What you are asked to do
Read through the records. Copy each line that has the word "chnmiandi".

Provided entries
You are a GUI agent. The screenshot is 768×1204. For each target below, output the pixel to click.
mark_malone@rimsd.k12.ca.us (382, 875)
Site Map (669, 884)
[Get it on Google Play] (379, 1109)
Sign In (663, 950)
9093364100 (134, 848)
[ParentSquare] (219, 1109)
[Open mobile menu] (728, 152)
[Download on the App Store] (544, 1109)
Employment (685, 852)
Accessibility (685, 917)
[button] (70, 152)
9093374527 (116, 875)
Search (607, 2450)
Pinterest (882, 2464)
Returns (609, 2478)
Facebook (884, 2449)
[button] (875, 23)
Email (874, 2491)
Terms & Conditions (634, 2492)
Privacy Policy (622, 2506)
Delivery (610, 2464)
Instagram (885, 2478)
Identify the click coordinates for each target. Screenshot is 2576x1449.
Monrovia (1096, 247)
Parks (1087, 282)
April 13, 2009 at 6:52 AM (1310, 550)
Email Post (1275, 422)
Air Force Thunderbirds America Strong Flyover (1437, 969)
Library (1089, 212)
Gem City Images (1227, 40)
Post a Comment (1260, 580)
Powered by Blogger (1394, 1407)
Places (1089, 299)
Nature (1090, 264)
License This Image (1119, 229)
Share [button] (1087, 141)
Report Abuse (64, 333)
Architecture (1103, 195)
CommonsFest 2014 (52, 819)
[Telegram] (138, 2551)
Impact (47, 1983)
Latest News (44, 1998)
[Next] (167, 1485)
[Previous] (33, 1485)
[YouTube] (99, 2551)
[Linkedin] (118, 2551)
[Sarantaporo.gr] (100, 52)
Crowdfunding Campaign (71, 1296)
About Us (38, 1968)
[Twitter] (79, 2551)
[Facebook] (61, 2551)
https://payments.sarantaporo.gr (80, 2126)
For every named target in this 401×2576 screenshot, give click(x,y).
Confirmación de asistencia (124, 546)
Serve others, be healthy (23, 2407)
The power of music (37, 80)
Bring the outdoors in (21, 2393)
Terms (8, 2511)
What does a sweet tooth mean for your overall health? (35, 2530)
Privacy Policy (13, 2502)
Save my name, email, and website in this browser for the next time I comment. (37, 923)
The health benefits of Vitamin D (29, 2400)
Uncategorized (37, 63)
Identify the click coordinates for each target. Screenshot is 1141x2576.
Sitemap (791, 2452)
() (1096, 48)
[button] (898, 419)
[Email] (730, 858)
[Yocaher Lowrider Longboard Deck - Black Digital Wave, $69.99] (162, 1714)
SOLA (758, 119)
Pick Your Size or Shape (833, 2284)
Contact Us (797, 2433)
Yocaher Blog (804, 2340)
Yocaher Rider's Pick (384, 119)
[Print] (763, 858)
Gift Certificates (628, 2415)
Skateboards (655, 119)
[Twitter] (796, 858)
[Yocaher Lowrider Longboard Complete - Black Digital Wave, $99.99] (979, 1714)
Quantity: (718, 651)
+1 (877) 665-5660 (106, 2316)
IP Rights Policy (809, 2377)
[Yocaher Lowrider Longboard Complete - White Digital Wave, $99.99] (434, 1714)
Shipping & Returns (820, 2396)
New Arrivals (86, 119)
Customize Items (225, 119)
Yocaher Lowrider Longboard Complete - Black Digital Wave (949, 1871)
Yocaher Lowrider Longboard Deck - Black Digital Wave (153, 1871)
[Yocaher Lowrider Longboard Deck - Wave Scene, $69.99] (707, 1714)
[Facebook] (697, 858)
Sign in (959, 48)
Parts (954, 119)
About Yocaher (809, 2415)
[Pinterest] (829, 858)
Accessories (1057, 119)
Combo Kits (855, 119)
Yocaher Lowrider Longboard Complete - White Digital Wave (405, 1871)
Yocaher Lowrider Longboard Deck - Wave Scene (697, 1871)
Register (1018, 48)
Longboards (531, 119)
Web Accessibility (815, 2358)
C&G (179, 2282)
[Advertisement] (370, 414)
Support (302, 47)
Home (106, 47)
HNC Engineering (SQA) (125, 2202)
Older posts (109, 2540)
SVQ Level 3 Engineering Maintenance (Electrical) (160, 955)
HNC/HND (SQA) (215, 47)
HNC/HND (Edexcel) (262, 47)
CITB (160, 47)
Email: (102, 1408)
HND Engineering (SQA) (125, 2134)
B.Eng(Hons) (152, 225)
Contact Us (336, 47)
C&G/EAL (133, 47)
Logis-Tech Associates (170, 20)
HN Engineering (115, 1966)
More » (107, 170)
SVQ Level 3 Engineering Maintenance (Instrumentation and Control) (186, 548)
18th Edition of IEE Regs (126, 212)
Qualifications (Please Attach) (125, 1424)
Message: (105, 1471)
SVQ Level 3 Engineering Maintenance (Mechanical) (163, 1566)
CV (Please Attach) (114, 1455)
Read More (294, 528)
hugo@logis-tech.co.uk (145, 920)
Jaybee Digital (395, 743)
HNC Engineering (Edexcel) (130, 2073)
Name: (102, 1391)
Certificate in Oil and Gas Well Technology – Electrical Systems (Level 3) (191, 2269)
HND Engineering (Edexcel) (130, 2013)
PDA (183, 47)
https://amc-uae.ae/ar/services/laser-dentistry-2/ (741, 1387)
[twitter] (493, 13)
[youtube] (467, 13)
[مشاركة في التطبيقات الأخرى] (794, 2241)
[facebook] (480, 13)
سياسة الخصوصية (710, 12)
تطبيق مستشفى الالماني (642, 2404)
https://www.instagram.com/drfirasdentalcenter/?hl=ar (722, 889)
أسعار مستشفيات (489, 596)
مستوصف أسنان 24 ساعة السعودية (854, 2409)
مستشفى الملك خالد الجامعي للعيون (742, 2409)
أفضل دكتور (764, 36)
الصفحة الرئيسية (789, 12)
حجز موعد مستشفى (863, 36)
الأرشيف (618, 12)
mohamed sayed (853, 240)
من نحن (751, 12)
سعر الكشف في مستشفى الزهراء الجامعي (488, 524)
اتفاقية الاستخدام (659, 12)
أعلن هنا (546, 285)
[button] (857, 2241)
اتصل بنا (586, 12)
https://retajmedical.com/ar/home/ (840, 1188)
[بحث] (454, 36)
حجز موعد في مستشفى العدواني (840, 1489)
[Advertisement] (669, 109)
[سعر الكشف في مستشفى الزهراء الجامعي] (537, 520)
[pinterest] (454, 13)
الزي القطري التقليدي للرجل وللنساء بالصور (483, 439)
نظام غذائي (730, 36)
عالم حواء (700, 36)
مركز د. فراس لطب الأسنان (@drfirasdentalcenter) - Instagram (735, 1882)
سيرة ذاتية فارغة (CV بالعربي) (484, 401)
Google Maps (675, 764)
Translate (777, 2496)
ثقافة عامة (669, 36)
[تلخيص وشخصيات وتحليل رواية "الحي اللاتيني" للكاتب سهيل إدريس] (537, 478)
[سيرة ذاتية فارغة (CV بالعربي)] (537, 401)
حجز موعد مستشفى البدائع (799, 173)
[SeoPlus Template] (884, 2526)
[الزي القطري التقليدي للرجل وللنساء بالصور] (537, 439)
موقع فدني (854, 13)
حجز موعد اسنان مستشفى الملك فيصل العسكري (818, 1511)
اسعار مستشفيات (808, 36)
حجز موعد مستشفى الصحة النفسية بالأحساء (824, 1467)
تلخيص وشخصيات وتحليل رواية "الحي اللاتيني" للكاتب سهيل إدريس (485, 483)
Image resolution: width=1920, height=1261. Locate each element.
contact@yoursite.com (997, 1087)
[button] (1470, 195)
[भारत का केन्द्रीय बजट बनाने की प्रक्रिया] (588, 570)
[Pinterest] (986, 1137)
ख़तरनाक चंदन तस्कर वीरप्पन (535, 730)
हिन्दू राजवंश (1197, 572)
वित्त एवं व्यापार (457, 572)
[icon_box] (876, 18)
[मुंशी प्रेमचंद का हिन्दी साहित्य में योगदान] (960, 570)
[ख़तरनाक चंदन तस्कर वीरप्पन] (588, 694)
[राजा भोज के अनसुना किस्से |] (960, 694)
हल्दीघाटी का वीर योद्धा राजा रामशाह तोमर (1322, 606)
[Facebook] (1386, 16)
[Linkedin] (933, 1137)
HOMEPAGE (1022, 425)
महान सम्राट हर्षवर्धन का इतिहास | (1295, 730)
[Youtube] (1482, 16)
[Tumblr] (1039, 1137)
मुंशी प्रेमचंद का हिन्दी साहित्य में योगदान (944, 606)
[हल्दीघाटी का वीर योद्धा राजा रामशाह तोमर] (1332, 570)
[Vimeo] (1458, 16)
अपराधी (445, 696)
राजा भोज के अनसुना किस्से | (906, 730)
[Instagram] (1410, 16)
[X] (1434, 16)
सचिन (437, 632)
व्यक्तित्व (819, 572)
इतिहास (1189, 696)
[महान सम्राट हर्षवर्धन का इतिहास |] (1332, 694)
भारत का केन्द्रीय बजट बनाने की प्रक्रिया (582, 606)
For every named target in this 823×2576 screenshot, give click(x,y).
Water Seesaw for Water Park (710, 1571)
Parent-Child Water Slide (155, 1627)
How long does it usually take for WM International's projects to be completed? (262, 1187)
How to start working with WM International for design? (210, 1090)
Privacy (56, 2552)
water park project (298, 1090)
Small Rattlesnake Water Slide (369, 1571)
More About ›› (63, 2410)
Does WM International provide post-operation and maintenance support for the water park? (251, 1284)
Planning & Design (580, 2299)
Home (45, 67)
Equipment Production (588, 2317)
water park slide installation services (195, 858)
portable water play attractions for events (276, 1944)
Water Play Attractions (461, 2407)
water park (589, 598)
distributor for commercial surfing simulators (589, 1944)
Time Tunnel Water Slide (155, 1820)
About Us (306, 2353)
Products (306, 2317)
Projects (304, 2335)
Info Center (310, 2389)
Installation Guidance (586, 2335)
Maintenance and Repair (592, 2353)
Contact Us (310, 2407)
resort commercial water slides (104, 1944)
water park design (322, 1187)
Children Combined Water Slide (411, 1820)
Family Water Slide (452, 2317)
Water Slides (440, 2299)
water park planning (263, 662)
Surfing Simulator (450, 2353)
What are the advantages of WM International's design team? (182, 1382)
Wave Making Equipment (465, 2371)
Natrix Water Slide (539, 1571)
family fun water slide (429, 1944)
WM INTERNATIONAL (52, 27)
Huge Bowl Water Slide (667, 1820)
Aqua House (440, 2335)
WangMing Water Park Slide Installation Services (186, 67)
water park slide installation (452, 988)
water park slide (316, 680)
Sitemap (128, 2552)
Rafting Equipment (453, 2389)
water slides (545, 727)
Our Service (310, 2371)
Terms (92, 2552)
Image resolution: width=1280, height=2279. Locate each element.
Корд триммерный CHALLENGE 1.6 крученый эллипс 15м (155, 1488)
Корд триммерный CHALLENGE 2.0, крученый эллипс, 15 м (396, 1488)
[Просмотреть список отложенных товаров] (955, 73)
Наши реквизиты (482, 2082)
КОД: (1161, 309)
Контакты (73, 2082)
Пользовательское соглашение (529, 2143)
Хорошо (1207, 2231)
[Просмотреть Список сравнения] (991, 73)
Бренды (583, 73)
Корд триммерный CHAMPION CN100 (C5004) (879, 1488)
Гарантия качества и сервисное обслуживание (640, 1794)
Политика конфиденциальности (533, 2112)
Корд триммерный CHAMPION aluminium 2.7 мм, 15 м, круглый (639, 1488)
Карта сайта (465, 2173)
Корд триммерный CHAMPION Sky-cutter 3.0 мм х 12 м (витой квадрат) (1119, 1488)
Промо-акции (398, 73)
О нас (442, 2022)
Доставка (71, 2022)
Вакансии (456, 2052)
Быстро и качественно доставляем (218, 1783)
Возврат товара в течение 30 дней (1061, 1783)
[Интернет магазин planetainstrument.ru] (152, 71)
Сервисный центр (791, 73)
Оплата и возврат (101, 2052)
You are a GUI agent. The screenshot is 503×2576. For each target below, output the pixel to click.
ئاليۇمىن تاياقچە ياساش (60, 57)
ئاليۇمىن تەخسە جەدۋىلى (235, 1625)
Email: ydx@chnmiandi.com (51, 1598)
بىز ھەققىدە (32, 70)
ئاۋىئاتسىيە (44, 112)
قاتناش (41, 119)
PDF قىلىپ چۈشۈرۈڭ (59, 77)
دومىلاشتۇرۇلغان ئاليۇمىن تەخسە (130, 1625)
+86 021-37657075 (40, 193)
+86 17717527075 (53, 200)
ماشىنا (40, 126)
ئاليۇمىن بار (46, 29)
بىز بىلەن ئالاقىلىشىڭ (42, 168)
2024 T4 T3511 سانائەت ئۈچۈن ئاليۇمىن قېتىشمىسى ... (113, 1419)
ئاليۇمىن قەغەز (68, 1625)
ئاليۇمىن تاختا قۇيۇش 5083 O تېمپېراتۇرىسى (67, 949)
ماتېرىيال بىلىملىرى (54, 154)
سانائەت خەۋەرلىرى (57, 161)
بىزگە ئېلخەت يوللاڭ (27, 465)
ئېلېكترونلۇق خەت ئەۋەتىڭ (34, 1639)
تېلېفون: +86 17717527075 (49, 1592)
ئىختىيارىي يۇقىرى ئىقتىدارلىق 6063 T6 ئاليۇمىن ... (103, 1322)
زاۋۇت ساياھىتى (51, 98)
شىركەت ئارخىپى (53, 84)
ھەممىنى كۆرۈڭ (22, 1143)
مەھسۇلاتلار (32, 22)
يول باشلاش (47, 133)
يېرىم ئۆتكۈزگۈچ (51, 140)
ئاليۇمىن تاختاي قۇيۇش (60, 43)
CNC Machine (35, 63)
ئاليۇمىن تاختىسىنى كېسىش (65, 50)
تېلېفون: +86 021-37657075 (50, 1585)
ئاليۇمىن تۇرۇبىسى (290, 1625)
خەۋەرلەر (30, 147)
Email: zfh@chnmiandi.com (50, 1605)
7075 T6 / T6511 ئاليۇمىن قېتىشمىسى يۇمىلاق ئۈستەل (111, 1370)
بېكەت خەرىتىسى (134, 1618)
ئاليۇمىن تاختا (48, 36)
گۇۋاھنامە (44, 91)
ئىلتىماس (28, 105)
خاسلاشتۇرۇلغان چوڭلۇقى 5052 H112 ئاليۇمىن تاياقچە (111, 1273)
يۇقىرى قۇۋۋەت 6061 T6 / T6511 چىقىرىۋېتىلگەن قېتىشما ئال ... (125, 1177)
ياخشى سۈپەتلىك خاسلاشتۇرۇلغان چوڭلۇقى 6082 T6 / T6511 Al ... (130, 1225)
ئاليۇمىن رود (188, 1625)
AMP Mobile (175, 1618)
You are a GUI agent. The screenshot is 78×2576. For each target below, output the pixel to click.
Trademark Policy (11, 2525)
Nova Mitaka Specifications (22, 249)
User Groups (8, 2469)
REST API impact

Result below
Email: ydx@chnmiandi.com (51, 1598)
Email: zfh@chnmiandi.com (50, 1605)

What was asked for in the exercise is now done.